With his two-shot win at the Cadillac Championship at Doral last week, Tiger Woods has won 40 times — 53 percent of his PGA Tour wins — on seven courses.
Exactly what that means is a matter of interpretation.
One might suggest Woods only plays well on the golf courses he likes, which would not make him different from many other players. Phil Mickelson has won 19 of his 41 titles on the West Coast Swing. Mark O’Meara won nearly one-third of his titles at Pebble Beach.
Then again, Woods has won 27 percent of all his PGA Tour events, meaning he wins at an absurd rate, and he wins anywhere when he’s playing well.

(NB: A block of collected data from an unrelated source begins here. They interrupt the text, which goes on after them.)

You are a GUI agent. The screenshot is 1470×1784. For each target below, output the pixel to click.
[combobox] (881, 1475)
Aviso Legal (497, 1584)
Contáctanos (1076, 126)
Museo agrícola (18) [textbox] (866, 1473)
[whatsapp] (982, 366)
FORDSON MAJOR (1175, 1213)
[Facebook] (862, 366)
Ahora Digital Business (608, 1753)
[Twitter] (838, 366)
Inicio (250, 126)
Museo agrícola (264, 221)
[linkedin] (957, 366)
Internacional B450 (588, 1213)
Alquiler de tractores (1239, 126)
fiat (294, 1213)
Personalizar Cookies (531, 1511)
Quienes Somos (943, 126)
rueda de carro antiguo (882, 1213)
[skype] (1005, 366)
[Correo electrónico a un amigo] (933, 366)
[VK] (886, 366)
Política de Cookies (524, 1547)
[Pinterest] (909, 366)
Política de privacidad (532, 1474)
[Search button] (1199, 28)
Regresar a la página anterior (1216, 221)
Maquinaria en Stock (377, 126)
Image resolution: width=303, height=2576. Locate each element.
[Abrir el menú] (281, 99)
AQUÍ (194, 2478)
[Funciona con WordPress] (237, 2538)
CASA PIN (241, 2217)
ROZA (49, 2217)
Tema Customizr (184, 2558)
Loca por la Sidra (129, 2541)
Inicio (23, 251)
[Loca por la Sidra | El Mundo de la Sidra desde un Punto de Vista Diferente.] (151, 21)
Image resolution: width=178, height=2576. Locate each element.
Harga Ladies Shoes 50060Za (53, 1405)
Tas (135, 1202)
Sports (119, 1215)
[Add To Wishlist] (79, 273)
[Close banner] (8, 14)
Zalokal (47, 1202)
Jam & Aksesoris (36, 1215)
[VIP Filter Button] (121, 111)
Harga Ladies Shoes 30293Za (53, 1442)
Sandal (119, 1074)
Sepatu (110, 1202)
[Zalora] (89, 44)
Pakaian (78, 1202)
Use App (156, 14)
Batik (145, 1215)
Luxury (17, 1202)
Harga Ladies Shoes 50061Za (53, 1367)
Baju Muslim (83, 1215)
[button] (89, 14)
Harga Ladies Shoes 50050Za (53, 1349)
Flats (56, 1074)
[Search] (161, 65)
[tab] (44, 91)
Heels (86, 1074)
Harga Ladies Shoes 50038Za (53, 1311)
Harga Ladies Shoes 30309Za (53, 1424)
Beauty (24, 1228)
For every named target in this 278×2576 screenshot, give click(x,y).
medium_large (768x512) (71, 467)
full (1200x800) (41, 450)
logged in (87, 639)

While he is a five-time winner at Muirfield Village, Woods once went five straight times without winning the Memorial. He won for the fourth time at Doral on Sunday, but he had not been in serious contention the past four times he played. Woods also is a four-time winner at Augusta National. He has not won his past seven tries.
Eight of Woods’ wins have come at Torrey Pines, seven each at Bay Hill and Firestone, five at Muirfield Village and Cog Hill, and four at Augusta National and Doral
Zach goes global
Zach Johnson will lose a distinction in May when he plays the Ballantine’s Championship in South Korea. Johnson in the only American from the top 50 in the world ranking who has not played anywhere overseas except the British Open during the past two years.
And he was aware of that.
”I haven’t gone overseas that much,” Johnson said. ”It fits in my schedule. It’s a good opportunity, and I want to do more of it. I don’t want to be labeled as the guy who won’t leave the country. For one, it’s inaccurate.”
Johnson has had plenty of chances, especially after his 2007 win at the Masters. His son was 3 months old when he won his first major, and he had another son in the summer of 2010 and a third child last November. The time to travel was at the end of the year when he was tired and wanted to be with his family.
”It’s never really meshed with my schedule,” he said. ”I’m taking Charlotte (Quail Hollow) off for the first time, so I’ll go to Korea.”
Johnson said the one European Tour event he has always wanted to play is the BMW PGA Championship at Wentworth.
”But it’s the same week as Colonial, and I can’t not play there,” he said.
Johnson is defending this year at Colonial, a tournament he has won twice.
Padraig Harrington has been wearing glasses for the last month, and now he’s wearing them on the golf course. The most peculiar part of this look is that the three-time major champion technically doesn’t even need glasses.
”I’ve got 20/20 vision without glasses,” he said. ”But I have struggled for a number of years with reading the greens. What I see and what it is are not the same thing.”
Harrington’s eyes are too dry to wear contact lenses, so he has opted for eye glasses. He was on his fifth pair at Doral, and he’s getting closer to the right frame.
The trouble for Harrington is that he grew up with a slight right-to-left bias with how he reads. After a number of laser surgeries, his bias is now left-to-right.
”I’ll wear them all the time to relax my eyes,” Harrington said. ”Your eyes change as you get older, and certainly mine have. This is better to read the greens. Because if you can’t read the greens, it leads to indecision. And indecision leads to bad putting.”
• The women’s world ranking, which began in 2006, now has added players from the Ladies European Tour Access Series and the China LPGA Tour into its list. The addition will create more opportunities for golfers around the world to qualify for the Olympics in 2016.
• James Dodson was won the USGA’s Herbert Warren Wind Book Award for ”American Triumvirate: Sam Snead, Byron Nelson, Ben Hogan and the Modern Age of Golf.” Dodson also won the award in 2004 for a book on Hogan.
• Brian Gay is the only player to compete in every Tampa Bay Championship since the tournament began in 2000. His best finish is a tie for fourth in 2007.